Harry Stamatoukos

Harry Stamatoukos

I like to explore datasets. 🧠📊👨‍💻


2024

Data Scientist across domains

As a data scientist, my work has been focused in 3 main areas:

  • Algorithmic Pricing
  • Forecasting
  • Natural Language Processing

Specifically,

  • On Algorithmic Pricing: I developed a model (XGboost) that decided which users should get a discount to optimize revenue. This model was deployed (VertexAI) via controled experiments and resulted in 3% increase in revenue per user.
  • On Forecasting: I developed a model (Hierarchichal Forecasting) to forecast Active Riders, quarterly and yearly. This model was developed (VertexAI), an embeded with other forecasts while achieving an accuracy of ~2-5%.
  • On Natural Language Processing: I used Large Language models (Google Gemini) to extract all information from users’ comments in a structured way that could be used by other systems. On top of that I built an automated report that summarised the key points of users’ weekly (GPT-4) which ended enabling the CPO and General Managers to drive weekly attention to problems.

2022

Senior Data Analyst and Data Lead

In late 2021 I moved to Stockholm from London and started as a Senior Data Analyst before I became the team lead of 4. Voi, is one of the best and more complex data sets I have ever worked with, given the complexity of the micromobility industry.
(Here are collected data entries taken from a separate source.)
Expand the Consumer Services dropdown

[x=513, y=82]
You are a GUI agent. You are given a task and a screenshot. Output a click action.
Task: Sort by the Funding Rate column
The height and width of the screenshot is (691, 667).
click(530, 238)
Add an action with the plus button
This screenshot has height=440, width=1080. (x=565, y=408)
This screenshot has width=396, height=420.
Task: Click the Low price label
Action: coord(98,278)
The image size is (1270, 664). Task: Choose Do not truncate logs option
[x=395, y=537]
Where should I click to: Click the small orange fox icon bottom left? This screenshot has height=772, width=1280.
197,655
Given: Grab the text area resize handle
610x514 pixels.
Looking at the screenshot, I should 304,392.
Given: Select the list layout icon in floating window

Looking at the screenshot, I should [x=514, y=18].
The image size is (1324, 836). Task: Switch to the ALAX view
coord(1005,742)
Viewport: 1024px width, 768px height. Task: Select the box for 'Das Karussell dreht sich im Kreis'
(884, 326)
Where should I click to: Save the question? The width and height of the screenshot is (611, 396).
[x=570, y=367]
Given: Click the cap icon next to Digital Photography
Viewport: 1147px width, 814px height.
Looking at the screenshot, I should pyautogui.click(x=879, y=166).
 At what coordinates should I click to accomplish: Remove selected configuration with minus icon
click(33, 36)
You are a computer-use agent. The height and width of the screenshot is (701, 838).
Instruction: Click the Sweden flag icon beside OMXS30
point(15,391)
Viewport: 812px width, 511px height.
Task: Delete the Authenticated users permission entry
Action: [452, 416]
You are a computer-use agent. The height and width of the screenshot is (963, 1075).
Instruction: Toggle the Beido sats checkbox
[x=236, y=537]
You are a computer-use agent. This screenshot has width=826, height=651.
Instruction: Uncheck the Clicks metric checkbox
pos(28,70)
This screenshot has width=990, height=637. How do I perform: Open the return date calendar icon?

I was the first data hire of the rider domain. As a senior data analyst I took over the data ingestion airflow & python, the data modelling dbt , builiding dahsboards Tableau and geospatial analytics Unfolded & Python to drive the improvement of our core rider experience. As a team lead my team created the foundations for experimentation, advanced analytics (segmentation and LTV modelling) and proof of concepts on pricing and forecasting.

2020

Data Science Coach

At Multiverse I was delivering lectures in Data Science and 1-to-1 coaching to 50 students. I delivered lectures in Statistics, Python, Machine Learning and general Data Science topics. Teaching is a very efficient way of learning fundamental topics very well, only when one has to explain something does one actually realises that one does not understand every layer of a concept. Over the course of 2 year, I delivered almost 30 lectures and 1200 1-to-1 coaching sessions.

2016

Strategy and Data Analyst

At Colt I got my first job, where I was titled the “excel wizard”, primarily because I was good at googling. My first big achievement was an excell reporting automation, like a primitive BI, improving the way 40 service managers created reports - from spending a week to barely a few minutes. This enabled the company to increase the number of customers that coulde be service managed, increasing revenue by offering service management to more customers. After this achievement I was added to the leadership team reporting directly to the VP with a mission to drive more similar projects. This is where I started dabbling my data science journey, where I created a customer churn prediction prototype , KPI dashboards for the Executive Leadership Team and the data insights behind Colt’s digital transformation strategy. It was also the first time I got interested in the field of AI. Machine Learning was starting to become a buzzword.